Tuesday, January 06, 2009

Awkardness and Frustration

I have an elderly father, which has come to mean frequent trips with him to doctors' offices. I don't mind that part so much. It comes with the territory. Having spent an extraordinary amout of time in physicians' waiting areas recently, I have become acutely aware of a circumstance that I just can't reconcile.
People talk about their problems in these settings, strangers and eavesdroppers be damned. Throw in an old guy who just can't hear and it becomes almost ubearable for me.
On our most recent trip to the doctor, I met my father in the common area some time after he had arrived for his appointment. I asked him how long he had been waiting. He said almost an hour. I asked him, "Do you know if the doctor is even here?"
He didn't understand me. Four times, I repeated the question. There were people all around us. He still didn't hear me, although everyone else did. Heck, people in the room across the hall heard me. Not fifteen seconds after the fourth attempt to get a simple yes or no answer, an office nurse came out to assure me the doctor was indeed in the building.
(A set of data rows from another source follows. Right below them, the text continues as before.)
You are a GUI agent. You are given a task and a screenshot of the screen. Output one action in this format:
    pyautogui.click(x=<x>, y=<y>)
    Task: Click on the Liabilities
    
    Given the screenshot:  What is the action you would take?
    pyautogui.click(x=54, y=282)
Innocent small talk had become something of a scene, and I was just plain embarrassed.
I suppose I shouldn't be. Sitting around there, I learned about some lady's sciatica, another one's apnea and a man's Parkinson's. I don't want to know their business, and they were not speaking to me. But they were speaking to people with them and that's a pretty wide open space. As we learned, sound carries. Even more than I don't want to know their business, I don't want them to know ours. But, like the rest of them, Dear Ol' Dad has no hesitancy whatsoever about discussing his health or just about anything else in a room full of strangers. I just don't get it.
Why can't we just sit there and read or watch the TV they provide and wait our turn? I don't mind making small talk, providing you can make it within the framework of common manners and not be forced by circumstance to shove it down other people's throats. Doctors' waiting rooms have become the most awkward psuedo-semisocial settings in my life.
There should be rules:
1. If you're going to have some kind of public conversation in this space, confine it to something of widepsread interest like the weather or LSU football.
2. Don't presume you know something about my particular health issue. You didn't go to medical school.
3. If you must speak in the common area about your personal issues, keep your voice down so that only people in a one-person arc with its midpoint being your face can hear you.
4. You are under stress. We are under stress. Otherwise we wouldn't be at the doctor. This is all the more reason for you to keep it light.

Okay, I know this sounds harsh. I'm venting and confessing here. Believe it or not, in that context I just want to kind of walk in, not call attention to myself, get my personal business done and get out of there. I wish everybody else was the same way. If we want to talk about our problems, we can go grab a cup of coffee or something after the appointment. Is that too much to ask?